“Por um mundo onde sejamos socialmente iguais, humanamente diferentes e totalmente livres.”
Rosa Luxemburgo
Mais um pouco de História, desta feita sobre as mulheres do Renascimento, um movimento cultural, económico e político que surgiu na Itália do século XIV, consolidado no século XV e que se estendeu até o século XVI por toda a Europa. O Renascimento teve origem na Itália devido ao florescimento de cidades como Veneza, Génova, Florença, Roma, entre outras. Estas cidades, enriquecidas com o desenvolvimento do comércio no Mediterrâneo, deram origem a uma rica burguesia mercantil que, no seu processo de afirmação social se dedicou às artes, juntamente com alguns príncipes e papas.
Ora, o verdadeiro objectivo deste post é, mais um vez , demonstrar através da leitura dos excertos aqui transcritos, retirados do livro “A Mulher do Renascimento”, do terrível infortúnio que era ter nascido mulher: a eterna culpada.
Antes de prosseguir, não posso deixar de apontar um pormenor: há algum tempo, numa conversa, fiquei a saber que há quem não goste do que escrevo ou do que publico ultimamente neste meu espaço.
Dizem-me que estou sempre a enaltecer a mulher…
Mas eu entendo que o que estou a fazer é tão só a estudar a História das Mulheres, numa continuada procura do fundamento das assimetrias de valor entre homens e mulheres. Na verdade, o que me move nesta minha saga é a curiosidade e, consequentemente, o prazer da descoberta, o entendimento. Gosto de perceber porque é que determinadas coisas são de uma maneira, quando até poderiam ser de outra, bem diferente…
Exemplo:
Leia-se este pequeno trecho imediatamente a seguir e reflicta-se…
Pois que, reflectir, é mais uma das palavras de ordem deste blog.

(Entradas da coleção)
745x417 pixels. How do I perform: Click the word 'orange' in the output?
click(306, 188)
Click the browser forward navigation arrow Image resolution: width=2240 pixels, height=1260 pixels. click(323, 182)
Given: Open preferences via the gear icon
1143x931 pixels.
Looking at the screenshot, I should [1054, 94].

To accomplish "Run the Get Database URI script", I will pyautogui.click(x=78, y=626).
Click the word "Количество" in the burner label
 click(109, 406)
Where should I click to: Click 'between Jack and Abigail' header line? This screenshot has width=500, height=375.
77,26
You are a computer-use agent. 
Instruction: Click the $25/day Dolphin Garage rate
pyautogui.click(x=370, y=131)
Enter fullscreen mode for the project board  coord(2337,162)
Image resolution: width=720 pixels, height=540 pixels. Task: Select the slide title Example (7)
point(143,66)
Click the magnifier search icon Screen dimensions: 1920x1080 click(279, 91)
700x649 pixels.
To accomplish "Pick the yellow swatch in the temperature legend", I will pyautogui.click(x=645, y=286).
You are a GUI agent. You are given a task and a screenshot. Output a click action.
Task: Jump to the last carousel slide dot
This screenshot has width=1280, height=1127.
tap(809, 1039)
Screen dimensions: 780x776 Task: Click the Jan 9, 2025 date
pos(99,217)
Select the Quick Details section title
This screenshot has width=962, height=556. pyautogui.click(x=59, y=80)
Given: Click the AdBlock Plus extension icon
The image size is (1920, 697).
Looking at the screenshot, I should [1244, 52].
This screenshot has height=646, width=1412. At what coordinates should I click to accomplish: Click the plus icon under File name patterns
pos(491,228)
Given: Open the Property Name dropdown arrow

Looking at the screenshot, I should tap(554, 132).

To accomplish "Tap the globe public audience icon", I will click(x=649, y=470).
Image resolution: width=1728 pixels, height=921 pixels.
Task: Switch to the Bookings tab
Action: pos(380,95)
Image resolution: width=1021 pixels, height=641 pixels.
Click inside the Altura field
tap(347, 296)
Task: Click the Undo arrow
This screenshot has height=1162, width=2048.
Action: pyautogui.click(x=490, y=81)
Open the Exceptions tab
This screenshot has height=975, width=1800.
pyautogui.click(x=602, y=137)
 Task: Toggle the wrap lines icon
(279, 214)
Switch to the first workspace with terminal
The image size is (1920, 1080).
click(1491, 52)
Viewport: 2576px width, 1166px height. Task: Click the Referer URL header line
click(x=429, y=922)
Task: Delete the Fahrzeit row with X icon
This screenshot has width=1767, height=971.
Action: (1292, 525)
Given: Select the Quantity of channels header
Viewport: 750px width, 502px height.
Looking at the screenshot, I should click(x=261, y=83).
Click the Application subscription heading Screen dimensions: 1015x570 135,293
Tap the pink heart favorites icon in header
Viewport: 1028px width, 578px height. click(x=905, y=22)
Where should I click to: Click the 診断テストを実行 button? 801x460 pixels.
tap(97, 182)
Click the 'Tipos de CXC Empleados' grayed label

LISTA DE TAREFAS:
**a)** No texto sobre as mulheres do Renascimento, de que livro foram tirados os excertos referidos?
**b)** Escreve todas as cidades italianas que o texto sobre o Renascimento nomeia.
**c)** Reescreve do texto sobre o Renascimento o trecho que vai de "Ora, o verdadeiro" até "neste meu espaço.", inclusive.
Não é preciso usar o material para nada.

RESPOSTAS ESCRITAS:
**a)** Do livro “A Mulher do Renascimento”.

**b)** Veneza, Génova, Florença e Roma.

**c)**
Ora, o verdadeiro objectivo deste post é, mais um vez , demonstrar através da leitura dos excertos aqui transcritos, retirados do livro “A Mulher do Renascimento”, do terrível infortúnio que era ter nascido mulher: a eterna culpada.
Antes de prosseguir, não posso deixar de apontar um pormenor: há algum tempo, numa conversa, fiquei a saber que há quem não goste do que escrevo ou do que publico ultimamente neste meu espaço.